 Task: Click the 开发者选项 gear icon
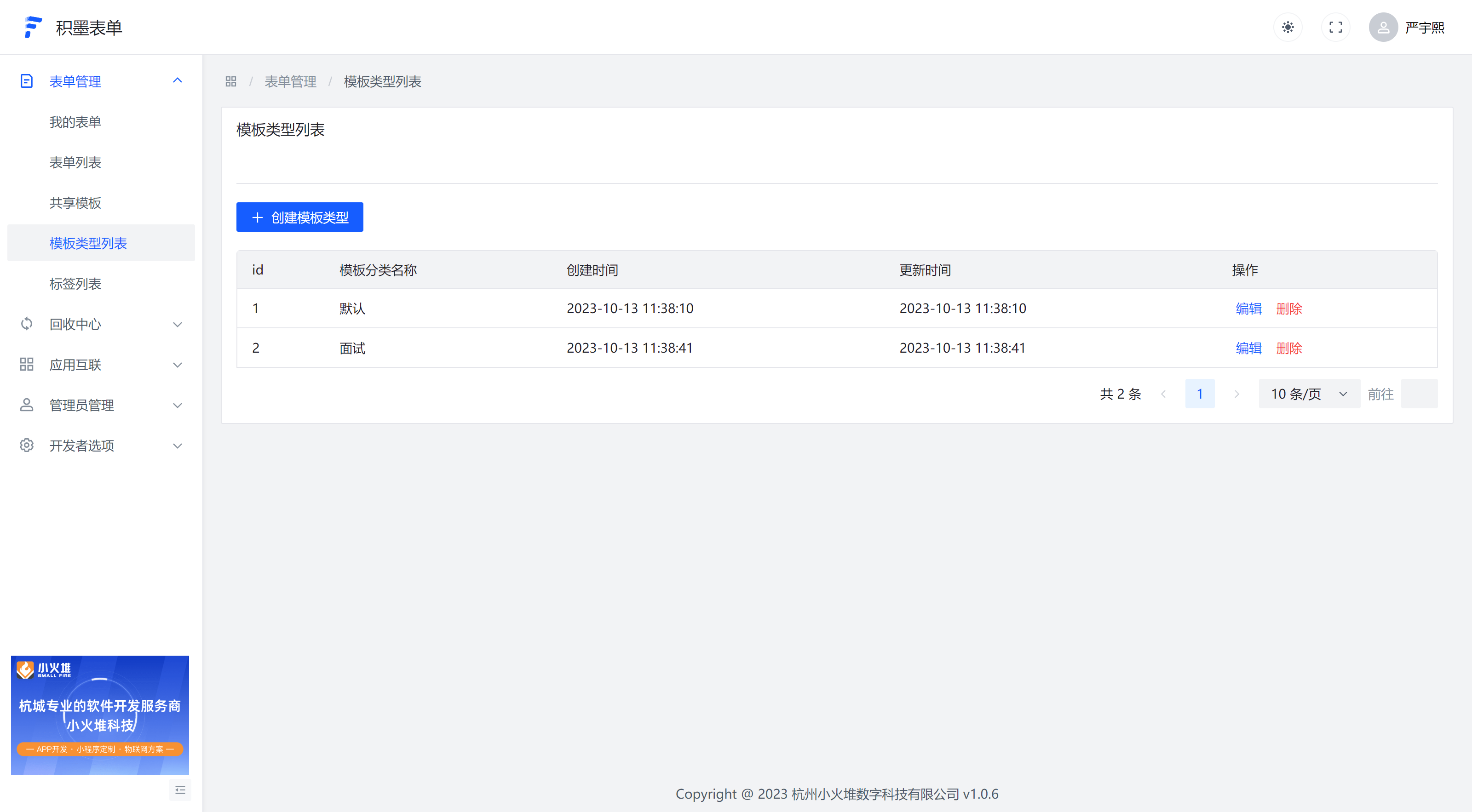tap(27, 446)
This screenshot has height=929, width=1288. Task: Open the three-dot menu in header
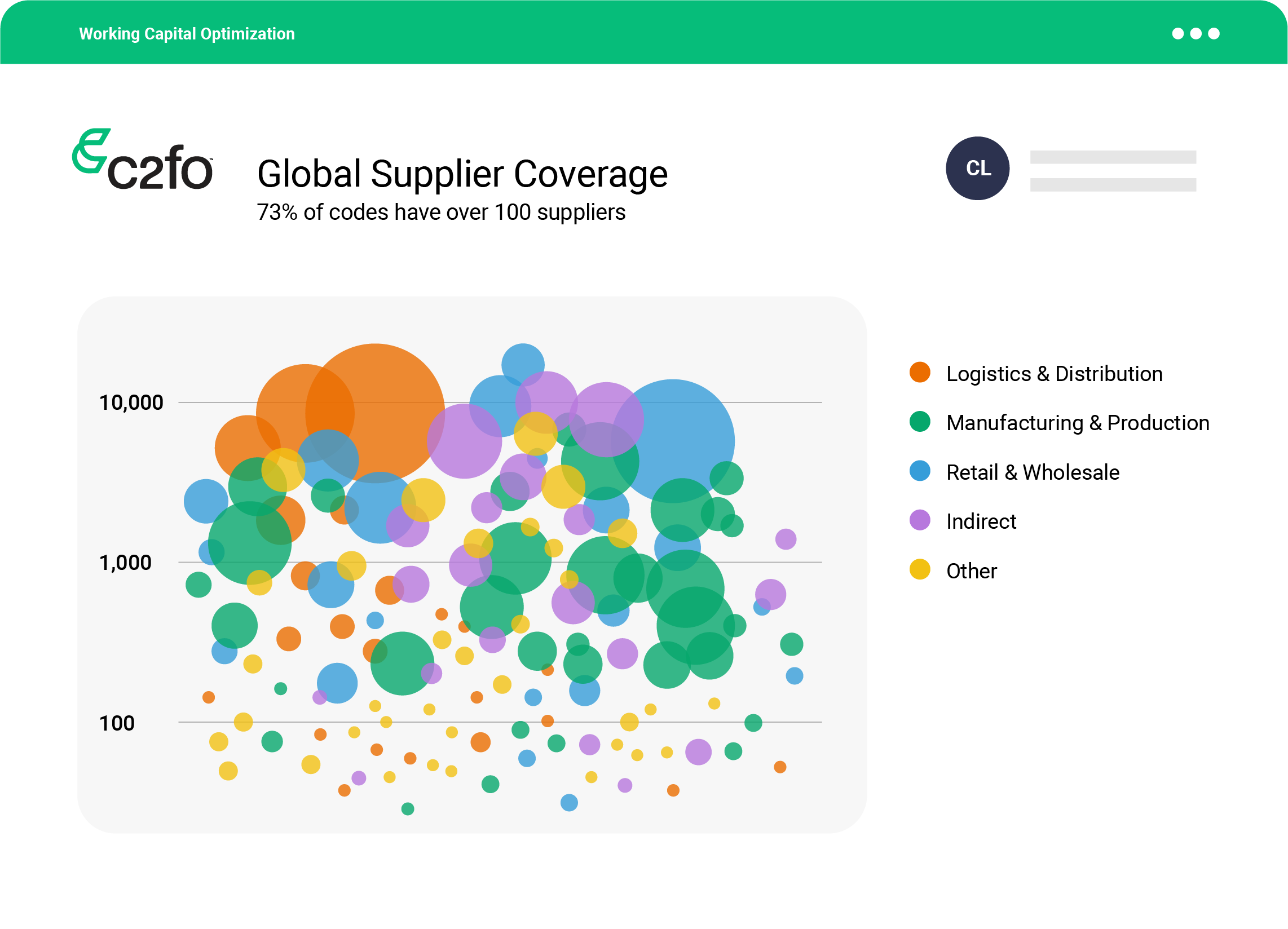pos(1195,33)
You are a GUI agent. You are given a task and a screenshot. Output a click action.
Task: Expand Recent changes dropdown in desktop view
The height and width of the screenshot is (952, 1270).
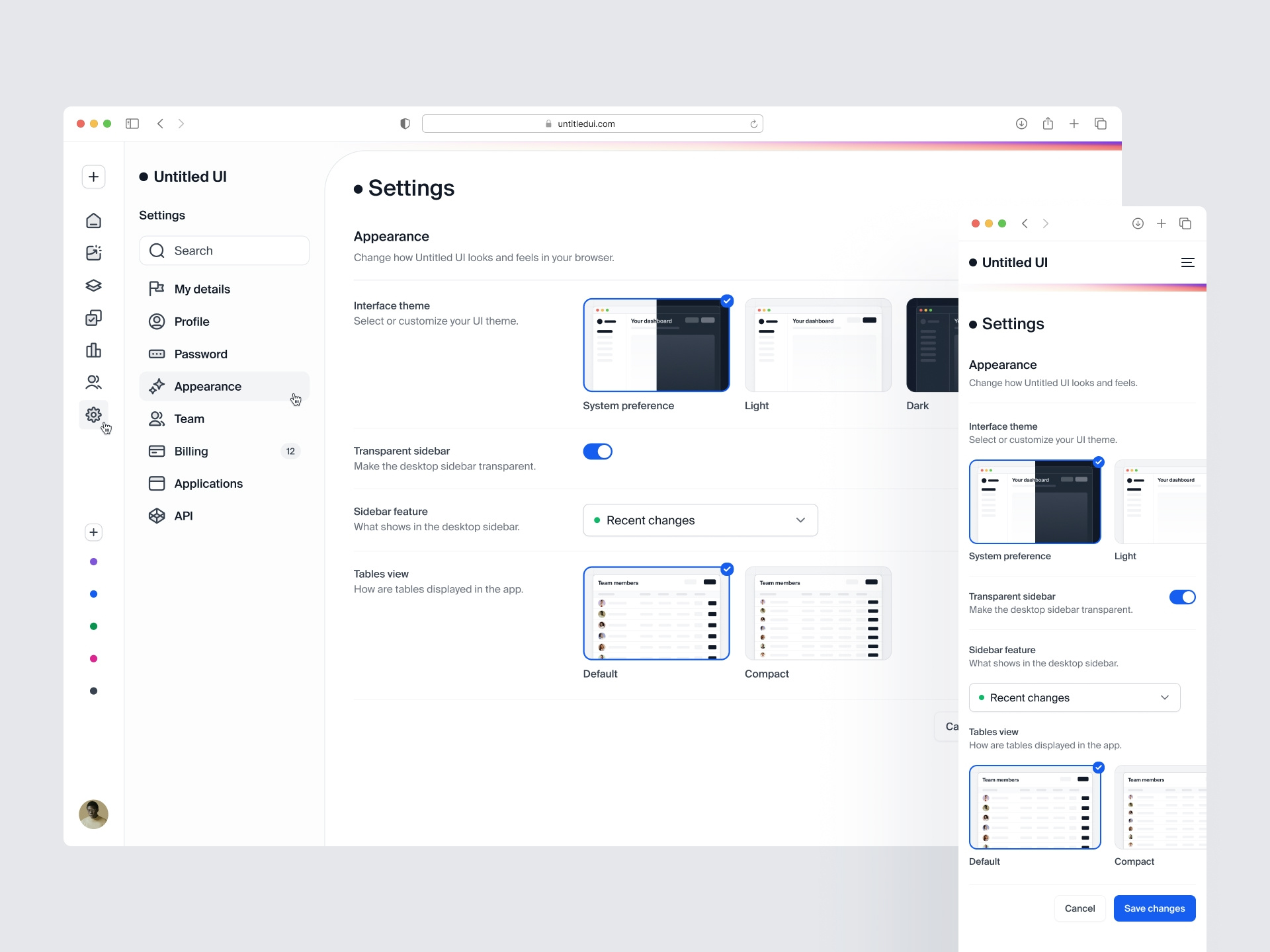(700, 520)
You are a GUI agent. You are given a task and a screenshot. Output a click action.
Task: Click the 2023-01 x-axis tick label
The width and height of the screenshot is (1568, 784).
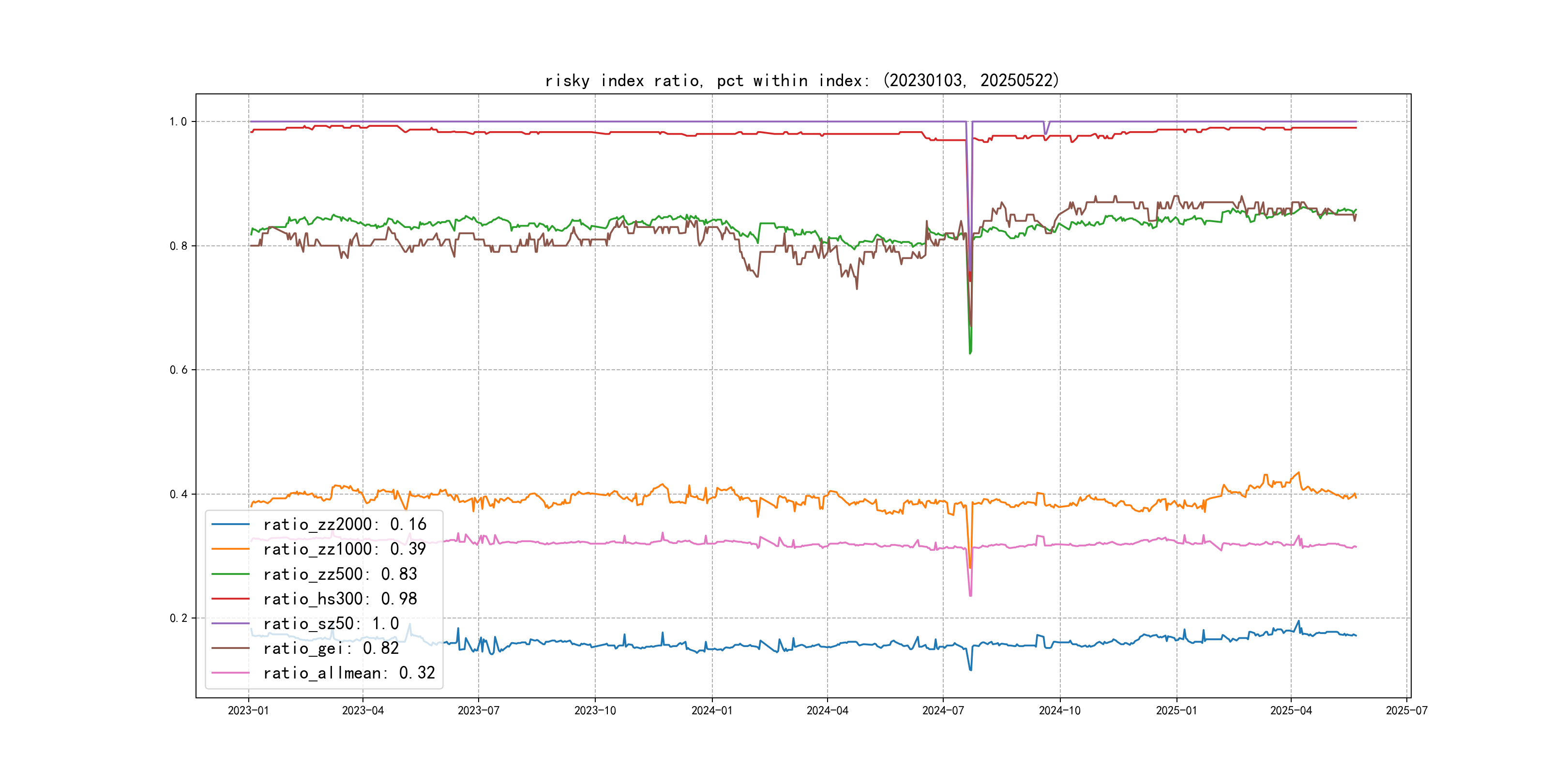coord(248,710)
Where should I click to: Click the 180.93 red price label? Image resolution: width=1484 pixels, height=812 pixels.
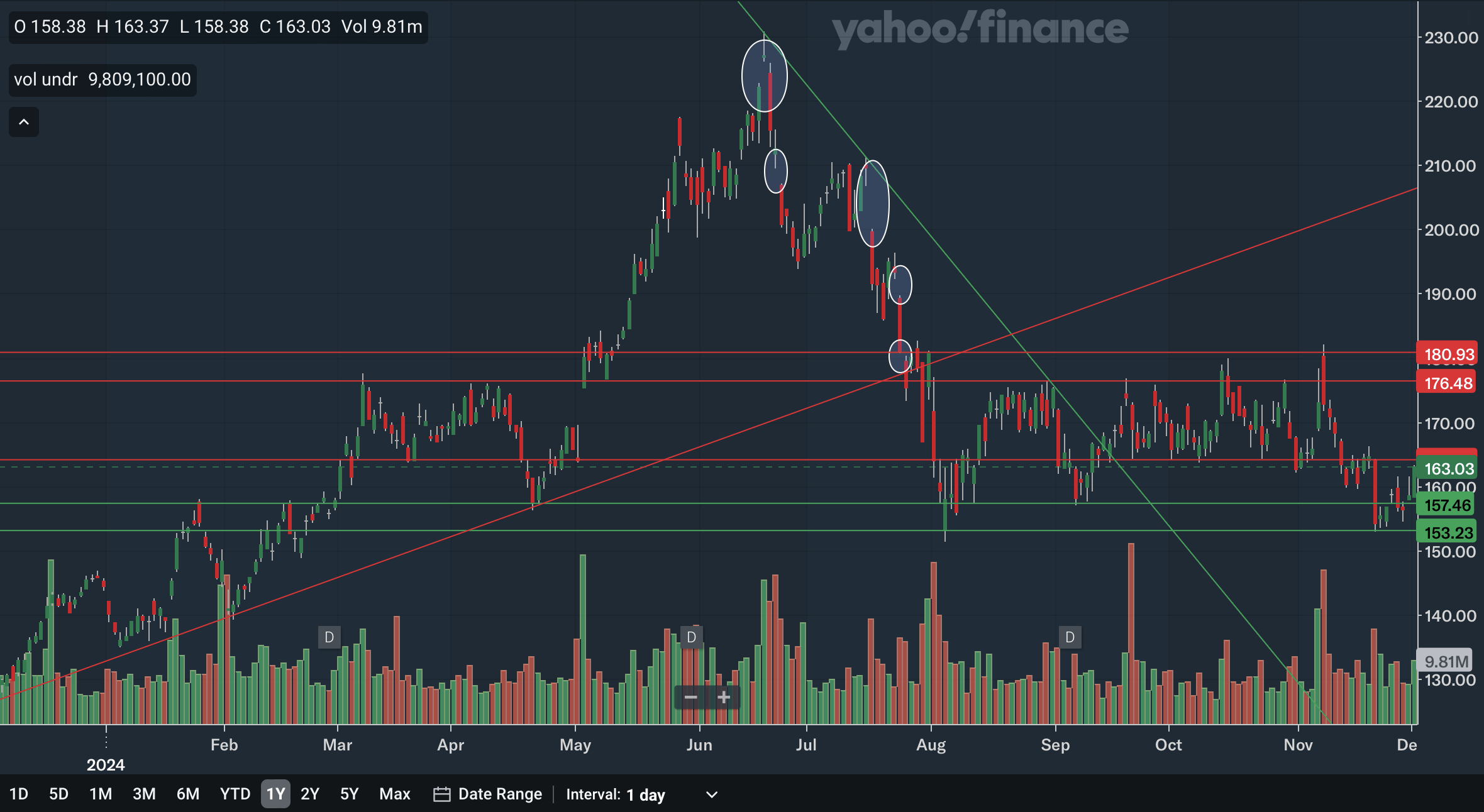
★ ★ ★ ★ ★
# Task
In the copy, only the lines from the one holding "Task: Expand Recent" through the end of the listing above should appear, retyped exactly, both ends included, with no pictures.

# Solution
Task: Expand Recent changes dropdown in desktop view
The height and width of the screenshot is (952, 1270).
(700, 520)
You are a GUI agent. You are given a task and a screenshot. Output a click action.
Task: Click the 2023-01 x-axis tick label
The width and height of the screenshot is (1568, 784).
coord(248,710)
Where should I click to: Click the 180.93 red price label? Image resolution: width=1484 pixels, height=812 pixels.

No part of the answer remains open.